While most know September as Childhood Cancer awareness month, it’s also Polycystic Ovarian Syndrome awareness month. As the month ends, it's important to remember how PCOS affects so many women around the world.

When I was fifteen, I went to my dermatologist about receiving laser hair removal for some awkward black hairs that decided to grow under my chin. During the consultation, she asked me a series of questions that made no sense to me: Do you have regular periods? How has your acne been? Have you been gaining a lot of weight? I answered them all as honestly as I could. Then, she took a step back and looked at me, “You might have PCOS. I’ll recommend you to an OB/GYN so we can make sure.”

That’s when I got nervous. I’ve never had sex and I was going to see a gynecologist! All I could imagine was cold stirrups and having to show off parts that I didn’t even like to see myself. Of course, that wasn’t at all what happened.
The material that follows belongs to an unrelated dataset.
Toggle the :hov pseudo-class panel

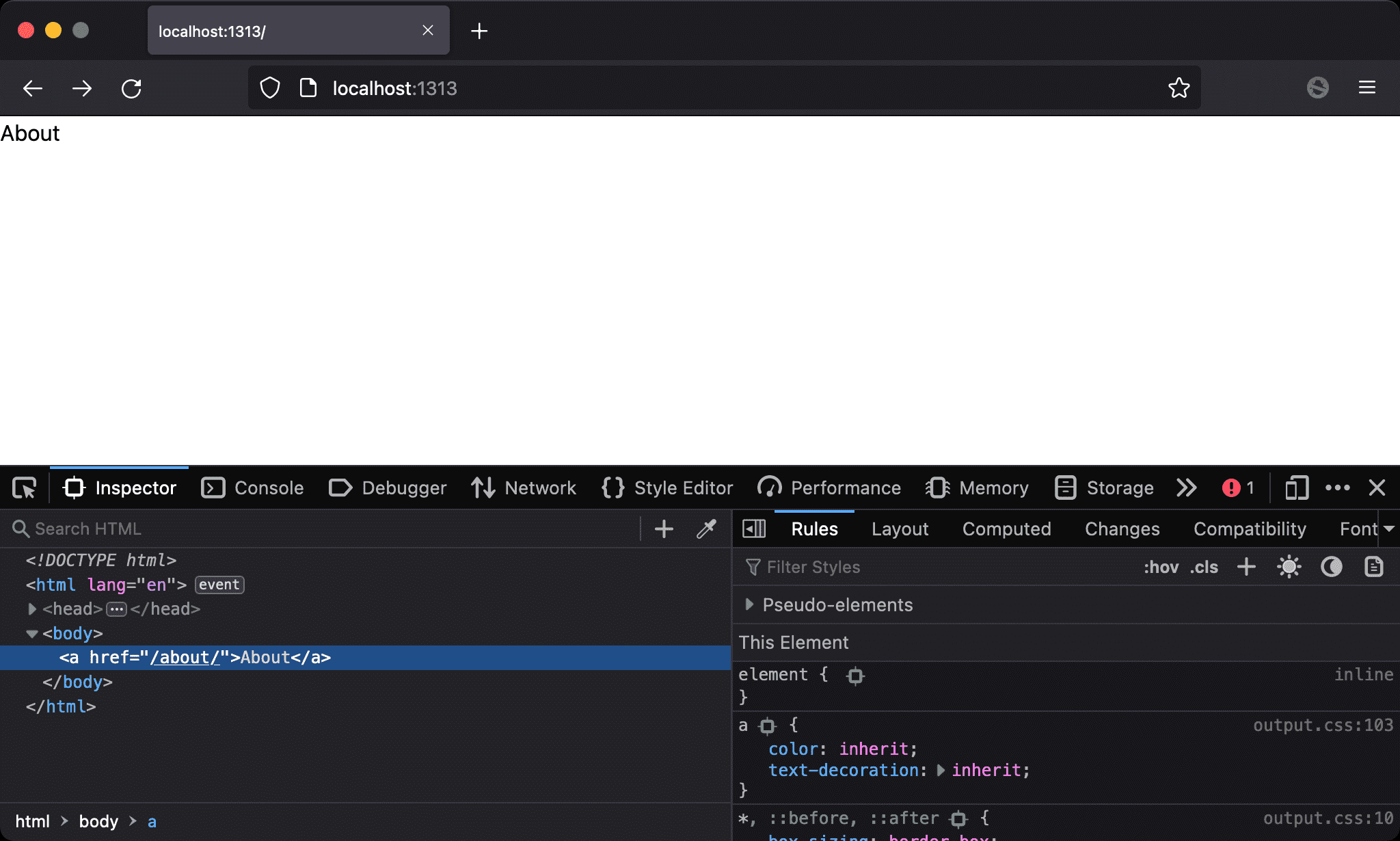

A few blood tests and an ultrasound later, confirmed what my dermatologist had thought: I had Polycystic Ovarian Syndrome. That was followed up by: Well, what is PCOS? I had a lot of questions.

What happens during PCOS?

One of the problems of PCOS is the imbalanced hormone levels in the body that cause it to produce more androgens. Androgens are hormones both men and women produce. It’s similar to testosterone, which produces more male-like characteristics in women. The body also creates a lot of insulin, but the body has difficulties handling it, which results in excess hair growth and acne. A surplus of insulin results in more androgens.      

What are the symptoms of PCOS?

The symptoms do vary from woman to woman so having PCOS doesn’t mean that you’ll show the same signs as someone else. There are many different symptoms of PCOS, but I’m only going to touch on a few.
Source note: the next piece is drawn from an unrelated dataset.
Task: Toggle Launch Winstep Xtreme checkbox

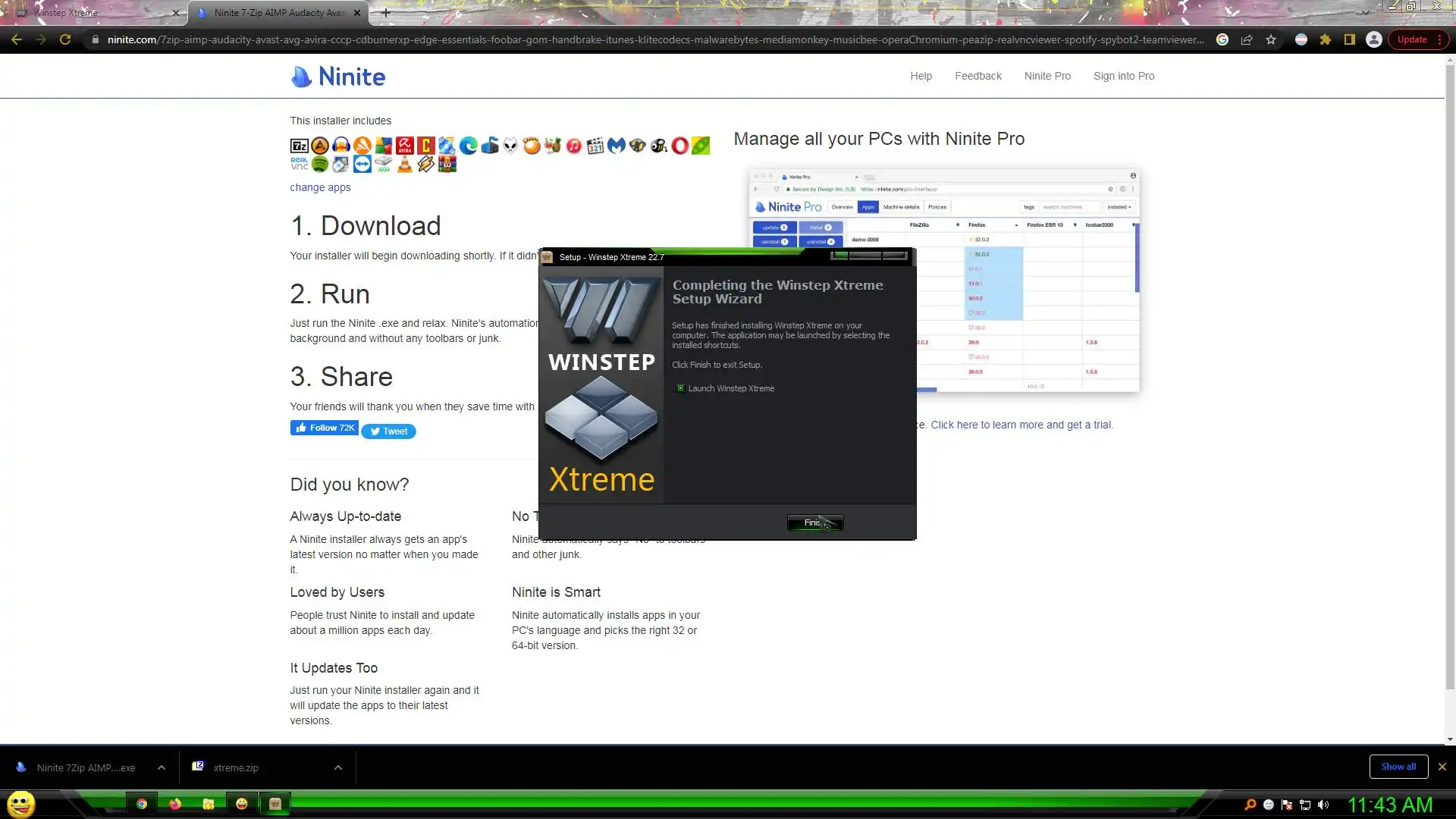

Aside from hormones going a little crazy and cysts popping up on your ovaries, you will also have irregular periods. The periods that do occur, though, can be really heavy in flow. 

Women with PCOS can have an increased chance of infertility. You will still be able to have kids, but will most likely need a doctor’s help. 
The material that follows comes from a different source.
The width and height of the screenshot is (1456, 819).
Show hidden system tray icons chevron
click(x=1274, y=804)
Acne is another symptom. You might think it’s stress or eating too much greasy food causing it, but that may not be the case. It could be the higher androgen levels in your system. 

Weight gain might be another symptom. Again, not because of the hamburger that you eat once a week. The amplified weight gain is also the result of androgens. One of the biggest problems of PCOS weight gain is that it’s even harder to lose later.

The last one is a little tricky: hair. You will either be balding in certain spots or having increased hair growth that it gets awkward, or possibly both. Usually the hair is developing in a place you would expect to see on men – chin, chest, extra on the arms, etc. You can get rid of it with laser hair removal if you want. It doesn’t work completely, and could only reduce the growth by about eighty percent. 

Do you take anything for PCOS?

Birth control can help reduce the symptoms, but don’t take anything unless you’ve consulted your doctor first.

What would happen if I don’t want to treat PCOS?

Your body, your choice. There are other circumstances that can stem from PCOS. Women with PCOS have a higher chance of having diabetes and high blood pressure. Sleep apnea can be a problem as well.

Endometrial cancer may arise. Irregular periods cause the body not to produce the hormone progesterone. That hormone allows the lining of the womb to shed during each period. Without it, the lining becomes thicker and grows too much (endometrial hyperplasia) and can lead to cancer.

All of this to say that if you have any concerns about PCOS, it's always best to ask your doctor.